19/09/2012

L'initiative anti-tabac bafoue la sécurité du droit

Le débat sur la fumée passive déchaîne visiblement les passions. Il suffit pour s'en convaincre de parcourir, dans nos quotidiens, les pages entières de courriers des lecteurs visant à contrer, ou à soutenir, l'initiative anti-tabac de la ligue pulmonaire, sur laquelle nous voterons le 23 septembre.

 Ce débat a de quoi surprendre dans le canton de Vaud, où la fumée est déjà proscrite de tous les lieux publics. Il a d'ailleurs tout autant de quoi surprendre si l'on se place au niveau national. Car depuis 2010, plus personne ne subit de la fumée passive contre sa volonté en Suisse.

Il y a effectivement encore, dans le canton du Jura et surtout en Suisse centrale, de petits restaurants fumeurs (de moins de 80m2 de surface) ainsi que des établissements dotés de fumoirs avec service. Mais ces établissements sont clairement signalés. Et le personnel qui y travaille est uniquement composé de volontaires. Vaud, comme Genève, Fribourg, le Valais et Neuchâtel, ont quant à eux déjà banni totalement la cigarette des comptoirs puisqu'ils ne tolèrent que des fumoirs sans service. Concrètement, l'initiative n'apporte pratiquement rien de plus en termes de protection des travailleurs.

Elle est en revanche extrêmement invasive sur le front de la liberté individuelle. Le texte soumis au vote stipule en effet que l'interdiction de fumer concerne "tous les espaces fermés qui servent de lieu de travail". Donc les bureaux des travailleurs indépendants aussi. Les initiants peuvent jurer la main sur le cœur que ce n'est pas leur dessein, ce principe n'en sera pas moins ancré dans la Constitution si leur texte est accepté! Et on a vu avec l'initiative Weber que les effets collatéraux peuvent parfois se révéler surprenants (saviez-vous que La Brévine a dépassé le seuil des 20% des résidences secondaires? Non? Les Bréviniers non plus, avant l'acceptation de l'initiative!) 

A côté de la liberté individuelle, un autre point a été moins thématisé: celui de la sécurité du droit.
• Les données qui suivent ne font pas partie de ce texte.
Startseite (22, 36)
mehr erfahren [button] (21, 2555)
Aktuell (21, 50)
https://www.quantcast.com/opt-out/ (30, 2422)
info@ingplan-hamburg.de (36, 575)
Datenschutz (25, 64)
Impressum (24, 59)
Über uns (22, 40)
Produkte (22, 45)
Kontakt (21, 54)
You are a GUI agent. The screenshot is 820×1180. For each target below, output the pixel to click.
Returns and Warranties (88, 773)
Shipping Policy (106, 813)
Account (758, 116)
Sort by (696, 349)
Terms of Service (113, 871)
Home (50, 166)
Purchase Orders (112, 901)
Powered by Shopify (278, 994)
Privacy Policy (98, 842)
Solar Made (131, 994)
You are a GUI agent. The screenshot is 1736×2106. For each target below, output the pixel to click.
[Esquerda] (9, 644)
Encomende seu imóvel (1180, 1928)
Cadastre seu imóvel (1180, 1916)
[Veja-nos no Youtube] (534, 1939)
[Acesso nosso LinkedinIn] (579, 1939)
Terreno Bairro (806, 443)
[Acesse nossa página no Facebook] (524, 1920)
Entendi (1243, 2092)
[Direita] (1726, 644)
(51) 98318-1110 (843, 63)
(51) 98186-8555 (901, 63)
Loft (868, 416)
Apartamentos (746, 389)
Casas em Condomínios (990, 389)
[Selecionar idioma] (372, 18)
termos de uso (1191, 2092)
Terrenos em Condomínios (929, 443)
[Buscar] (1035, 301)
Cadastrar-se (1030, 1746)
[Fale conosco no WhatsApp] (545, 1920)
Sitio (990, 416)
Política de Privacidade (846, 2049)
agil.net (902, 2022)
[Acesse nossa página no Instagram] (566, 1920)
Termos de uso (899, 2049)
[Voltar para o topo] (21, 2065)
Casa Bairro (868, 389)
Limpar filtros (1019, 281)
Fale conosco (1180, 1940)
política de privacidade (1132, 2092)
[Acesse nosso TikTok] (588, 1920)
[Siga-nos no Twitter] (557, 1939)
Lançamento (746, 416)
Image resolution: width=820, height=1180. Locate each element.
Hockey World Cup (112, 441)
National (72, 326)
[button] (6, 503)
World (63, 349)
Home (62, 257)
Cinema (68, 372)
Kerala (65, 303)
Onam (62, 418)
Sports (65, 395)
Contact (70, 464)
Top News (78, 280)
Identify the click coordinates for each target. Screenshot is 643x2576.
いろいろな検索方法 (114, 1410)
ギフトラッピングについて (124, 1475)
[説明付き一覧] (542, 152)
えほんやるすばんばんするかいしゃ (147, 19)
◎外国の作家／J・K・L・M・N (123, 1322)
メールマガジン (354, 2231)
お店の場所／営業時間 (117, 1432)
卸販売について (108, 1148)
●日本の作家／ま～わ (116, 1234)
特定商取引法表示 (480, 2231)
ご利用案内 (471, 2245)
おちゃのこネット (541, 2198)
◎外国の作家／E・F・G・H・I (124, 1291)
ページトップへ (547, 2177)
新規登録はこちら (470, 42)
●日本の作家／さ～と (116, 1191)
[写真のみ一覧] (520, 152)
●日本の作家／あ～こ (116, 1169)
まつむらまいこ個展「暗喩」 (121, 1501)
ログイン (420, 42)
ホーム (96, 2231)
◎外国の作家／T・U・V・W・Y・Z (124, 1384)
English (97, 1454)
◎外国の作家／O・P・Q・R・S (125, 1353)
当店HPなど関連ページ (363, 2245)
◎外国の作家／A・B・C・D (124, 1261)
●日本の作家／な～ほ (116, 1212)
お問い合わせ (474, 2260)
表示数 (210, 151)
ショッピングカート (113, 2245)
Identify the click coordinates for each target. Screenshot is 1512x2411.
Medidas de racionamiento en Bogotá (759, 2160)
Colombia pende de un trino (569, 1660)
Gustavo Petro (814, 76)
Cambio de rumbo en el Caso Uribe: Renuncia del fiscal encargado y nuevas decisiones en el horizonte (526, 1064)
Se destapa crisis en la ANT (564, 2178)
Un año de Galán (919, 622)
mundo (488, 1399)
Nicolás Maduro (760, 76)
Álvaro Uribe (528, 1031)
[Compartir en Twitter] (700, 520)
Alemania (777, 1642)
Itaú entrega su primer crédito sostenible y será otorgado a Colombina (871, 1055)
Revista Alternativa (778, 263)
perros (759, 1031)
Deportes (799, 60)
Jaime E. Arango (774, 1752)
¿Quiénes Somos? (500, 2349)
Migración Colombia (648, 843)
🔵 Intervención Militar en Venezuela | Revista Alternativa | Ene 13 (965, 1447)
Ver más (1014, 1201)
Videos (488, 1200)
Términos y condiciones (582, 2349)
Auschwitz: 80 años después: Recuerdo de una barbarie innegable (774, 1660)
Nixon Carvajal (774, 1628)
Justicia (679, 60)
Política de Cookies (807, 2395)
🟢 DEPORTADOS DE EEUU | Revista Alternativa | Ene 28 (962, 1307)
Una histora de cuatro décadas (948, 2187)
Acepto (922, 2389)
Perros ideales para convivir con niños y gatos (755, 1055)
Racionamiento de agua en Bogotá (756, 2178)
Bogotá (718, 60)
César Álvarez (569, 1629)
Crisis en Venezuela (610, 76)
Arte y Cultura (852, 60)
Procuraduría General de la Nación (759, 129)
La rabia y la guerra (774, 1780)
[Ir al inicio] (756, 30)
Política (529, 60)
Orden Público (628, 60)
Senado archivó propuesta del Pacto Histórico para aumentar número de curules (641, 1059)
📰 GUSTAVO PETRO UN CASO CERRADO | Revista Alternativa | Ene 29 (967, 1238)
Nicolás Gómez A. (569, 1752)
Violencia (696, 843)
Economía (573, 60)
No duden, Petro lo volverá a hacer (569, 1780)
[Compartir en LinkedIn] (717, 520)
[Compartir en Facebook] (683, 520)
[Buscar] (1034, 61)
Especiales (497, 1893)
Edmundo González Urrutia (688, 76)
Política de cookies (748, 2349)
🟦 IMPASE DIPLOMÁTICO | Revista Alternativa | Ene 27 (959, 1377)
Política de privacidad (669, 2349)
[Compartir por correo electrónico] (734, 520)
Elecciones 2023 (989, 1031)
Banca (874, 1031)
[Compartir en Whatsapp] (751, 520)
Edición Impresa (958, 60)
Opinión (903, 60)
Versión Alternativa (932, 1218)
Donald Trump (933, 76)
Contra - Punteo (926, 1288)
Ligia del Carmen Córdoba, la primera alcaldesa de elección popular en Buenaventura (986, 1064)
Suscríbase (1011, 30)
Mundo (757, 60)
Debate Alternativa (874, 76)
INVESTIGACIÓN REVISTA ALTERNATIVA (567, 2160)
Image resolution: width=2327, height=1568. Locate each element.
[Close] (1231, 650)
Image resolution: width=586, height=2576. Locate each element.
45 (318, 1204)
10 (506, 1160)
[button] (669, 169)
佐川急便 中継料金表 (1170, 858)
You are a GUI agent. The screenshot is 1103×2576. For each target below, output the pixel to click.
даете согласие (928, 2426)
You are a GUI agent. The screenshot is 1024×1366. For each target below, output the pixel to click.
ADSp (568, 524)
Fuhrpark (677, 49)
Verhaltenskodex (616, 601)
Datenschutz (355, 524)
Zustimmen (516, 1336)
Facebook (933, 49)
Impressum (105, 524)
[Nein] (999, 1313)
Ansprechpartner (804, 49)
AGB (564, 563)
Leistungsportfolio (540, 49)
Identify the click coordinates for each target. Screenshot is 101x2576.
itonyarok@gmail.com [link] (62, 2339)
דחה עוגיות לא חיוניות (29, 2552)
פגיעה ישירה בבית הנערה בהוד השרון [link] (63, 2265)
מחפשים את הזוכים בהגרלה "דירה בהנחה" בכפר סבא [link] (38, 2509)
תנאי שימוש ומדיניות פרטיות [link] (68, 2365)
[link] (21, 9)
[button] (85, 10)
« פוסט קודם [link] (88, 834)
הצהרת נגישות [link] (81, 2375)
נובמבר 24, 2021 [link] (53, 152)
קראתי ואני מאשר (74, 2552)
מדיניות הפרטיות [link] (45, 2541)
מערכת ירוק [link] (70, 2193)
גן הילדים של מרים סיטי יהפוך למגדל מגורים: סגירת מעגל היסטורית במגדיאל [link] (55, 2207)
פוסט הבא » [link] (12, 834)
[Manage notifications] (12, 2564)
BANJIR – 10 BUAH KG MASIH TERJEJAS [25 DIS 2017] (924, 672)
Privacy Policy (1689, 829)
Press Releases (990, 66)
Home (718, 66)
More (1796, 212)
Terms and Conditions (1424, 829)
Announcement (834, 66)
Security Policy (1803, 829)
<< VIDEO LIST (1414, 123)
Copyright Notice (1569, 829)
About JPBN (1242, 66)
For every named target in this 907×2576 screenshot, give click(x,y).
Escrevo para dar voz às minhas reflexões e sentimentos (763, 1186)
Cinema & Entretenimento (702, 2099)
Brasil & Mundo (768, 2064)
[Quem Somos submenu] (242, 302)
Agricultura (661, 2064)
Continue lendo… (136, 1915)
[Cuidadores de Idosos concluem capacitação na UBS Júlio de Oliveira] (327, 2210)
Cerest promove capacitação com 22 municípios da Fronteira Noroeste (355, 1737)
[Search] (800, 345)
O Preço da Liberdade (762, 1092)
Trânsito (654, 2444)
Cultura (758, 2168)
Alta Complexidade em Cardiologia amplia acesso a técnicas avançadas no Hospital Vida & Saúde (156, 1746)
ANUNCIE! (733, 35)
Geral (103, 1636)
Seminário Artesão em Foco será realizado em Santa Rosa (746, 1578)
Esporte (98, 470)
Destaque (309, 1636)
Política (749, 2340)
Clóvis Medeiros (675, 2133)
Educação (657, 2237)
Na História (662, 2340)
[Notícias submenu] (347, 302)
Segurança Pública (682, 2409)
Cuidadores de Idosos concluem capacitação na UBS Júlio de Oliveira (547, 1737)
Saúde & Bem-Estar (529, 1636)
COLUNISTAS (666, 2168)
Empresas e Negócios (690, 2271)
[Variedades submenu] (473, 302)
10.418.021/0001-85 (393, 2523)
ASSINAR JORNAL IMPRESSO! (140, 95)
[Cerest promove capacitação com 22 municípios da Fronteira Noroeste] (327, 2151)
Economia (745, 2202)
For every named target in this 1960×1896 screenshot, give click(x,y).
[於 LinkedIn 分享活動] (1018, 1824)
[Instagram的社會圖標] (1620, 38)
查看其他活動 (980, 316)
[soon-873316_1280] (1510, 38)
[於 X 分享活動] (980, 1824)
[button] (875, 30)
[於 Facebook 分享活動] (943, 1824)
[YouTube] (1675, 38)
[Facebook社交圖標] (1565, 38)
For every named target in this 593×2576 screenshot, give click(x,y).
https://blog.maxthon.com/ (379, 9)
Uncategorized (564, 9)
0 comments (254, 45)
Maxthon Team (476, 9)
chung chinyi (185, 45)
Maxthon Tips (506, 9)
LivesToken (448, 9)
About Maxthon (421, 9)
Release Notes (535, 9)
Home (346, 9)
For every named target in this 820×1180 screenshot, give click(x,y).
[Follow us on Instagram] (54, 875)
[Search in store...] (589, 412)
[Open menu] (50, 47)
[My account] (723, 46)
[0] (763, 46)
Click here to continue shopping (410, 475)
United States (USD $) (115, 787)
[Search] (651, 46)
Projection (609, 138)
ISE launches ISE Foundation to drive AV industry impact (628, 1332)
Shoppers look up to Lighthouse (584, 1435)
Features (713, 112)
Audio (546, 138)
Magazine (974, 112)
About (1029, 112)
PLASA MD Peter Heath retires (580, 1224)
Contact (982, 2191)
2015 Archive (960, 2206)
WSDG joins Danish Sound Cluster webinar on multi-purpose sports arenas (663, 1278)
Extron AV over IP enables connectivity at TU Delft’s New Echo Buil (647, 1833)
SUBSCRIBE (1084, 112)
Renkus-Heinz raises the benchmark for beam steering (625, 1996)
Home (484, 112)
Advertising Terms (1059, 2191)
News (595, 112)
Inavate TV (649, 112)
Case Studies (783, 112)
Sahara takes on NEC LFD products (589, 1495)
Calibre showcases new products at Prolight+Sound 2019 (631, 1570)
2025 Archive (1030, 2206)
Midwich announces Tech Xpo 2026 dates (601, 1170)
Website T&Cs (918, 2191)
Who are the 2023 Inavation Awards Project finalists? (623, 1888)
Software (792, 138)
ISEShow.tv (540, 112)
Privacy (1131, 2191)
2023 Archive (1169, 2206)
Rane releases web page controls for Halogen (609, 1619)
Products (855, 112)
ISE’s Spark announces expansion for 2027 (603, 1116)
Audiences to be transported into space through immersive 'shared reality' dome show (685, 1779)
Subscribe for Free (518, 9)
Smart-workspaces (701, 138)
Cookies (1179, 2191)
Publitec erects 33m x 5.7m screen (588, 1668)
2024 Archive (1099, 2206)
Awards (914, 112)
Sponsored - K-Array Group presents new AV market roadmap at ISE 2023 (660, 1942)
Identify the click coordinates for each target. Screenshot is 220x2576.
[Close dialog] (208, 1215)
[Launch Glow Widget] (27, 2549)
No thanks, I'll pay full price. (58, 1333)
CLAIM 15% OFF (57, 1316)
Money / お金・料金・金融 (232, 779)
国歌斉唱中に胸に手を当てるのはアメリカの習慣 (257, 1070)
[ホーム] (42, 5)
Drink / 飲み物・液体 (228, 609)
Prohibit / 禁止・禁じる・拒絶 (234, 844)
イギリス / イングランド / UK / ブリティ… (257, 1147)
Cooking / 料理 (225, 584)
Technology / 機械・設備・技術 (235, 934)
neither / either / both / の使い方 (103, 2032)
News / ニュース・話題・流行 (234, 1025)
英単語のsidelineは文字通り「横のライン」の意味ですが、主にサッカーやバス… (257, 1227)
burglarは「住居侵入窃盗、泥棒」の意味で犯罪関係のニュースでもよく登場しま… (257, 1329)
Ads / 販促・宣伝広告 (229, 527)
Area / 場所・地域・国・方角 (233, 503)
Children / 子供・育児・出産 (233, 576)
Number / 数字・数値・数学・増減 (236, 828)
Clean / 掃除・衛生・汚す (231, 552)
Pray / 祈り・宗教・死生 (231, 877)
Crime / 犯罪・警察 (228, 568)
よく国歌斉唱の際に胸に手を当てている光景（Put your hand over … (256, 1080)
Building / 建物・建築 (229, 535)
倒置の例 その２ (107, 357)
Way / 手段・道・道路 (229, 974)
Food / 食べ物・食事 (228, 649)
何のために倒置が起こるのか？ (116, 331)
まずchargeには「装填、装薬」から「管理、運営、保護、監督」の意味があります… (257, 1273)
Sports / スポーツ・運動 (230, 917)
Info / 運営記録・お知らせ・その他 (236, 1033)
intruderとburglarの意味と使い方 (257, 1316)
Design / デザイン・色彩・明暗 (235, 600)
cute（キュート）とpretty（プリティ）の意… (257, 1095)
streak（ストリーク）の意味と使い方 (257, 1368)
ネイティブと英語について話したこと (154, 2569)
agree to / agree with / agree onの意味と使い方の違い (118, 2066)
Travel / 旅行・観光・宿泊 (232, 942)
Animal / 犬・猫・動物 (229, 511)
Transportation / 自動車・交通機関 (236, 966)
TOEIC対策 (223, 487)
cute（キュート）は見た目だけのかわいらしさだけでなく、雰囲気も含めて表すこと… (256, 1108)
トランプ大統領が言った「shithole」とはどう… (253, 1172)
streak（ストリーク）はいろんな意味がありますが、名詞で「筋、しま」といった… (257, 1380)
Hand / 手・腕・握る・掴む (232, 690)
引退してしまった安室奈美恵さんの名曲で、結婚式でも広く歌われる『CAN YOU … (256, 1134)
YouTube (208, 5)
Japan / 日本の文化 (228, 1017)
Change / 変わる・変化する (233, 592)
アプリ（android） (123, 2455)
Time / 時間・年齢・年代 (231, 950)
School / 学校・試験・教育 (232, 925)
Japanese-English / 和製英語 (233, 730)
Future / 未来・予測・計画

Dans les cantons qui s'en tiennent au minimum légal en matière de lutte contre la fumée passive, de très nombreux restaurateurs ont investi en moyenne 100'000 francs chacun pour aménager des fumoirs avec service répondant aux normes prescrites pour l'aération. Ils l'ont fait de bonne foi, pour répondre aux vœux de leur clientèle. Ils l'ont surtout fait en s'appuyant sur une loi que personne n'a combattue en référendum lors de son adoption par les Chambres fédérales en 2008.

Rendre ces installations inutiles aujourd'hui, avant même qu'elles aient pu être amorties, constituerait un mauvais coup dont la branche n'a pas besoin. Ces trois dernières années, la restauration a déjà perdu 20'000 emplois en Suisse, ses effectifs étant ramenés à 215'000 collaborateurs. Les causes de cet effritement sont bien sûr multiples: franc fort,  baisse du taux d'alcoolémie autorisé au volant, soubresauts conjoncturels… mais aussi interdiction de fumer dans les établissements publics. Les plus touchés sont les petits bistrots, ceux où l'on se rend(ait) pour boire une bière ou jouer aux cartes.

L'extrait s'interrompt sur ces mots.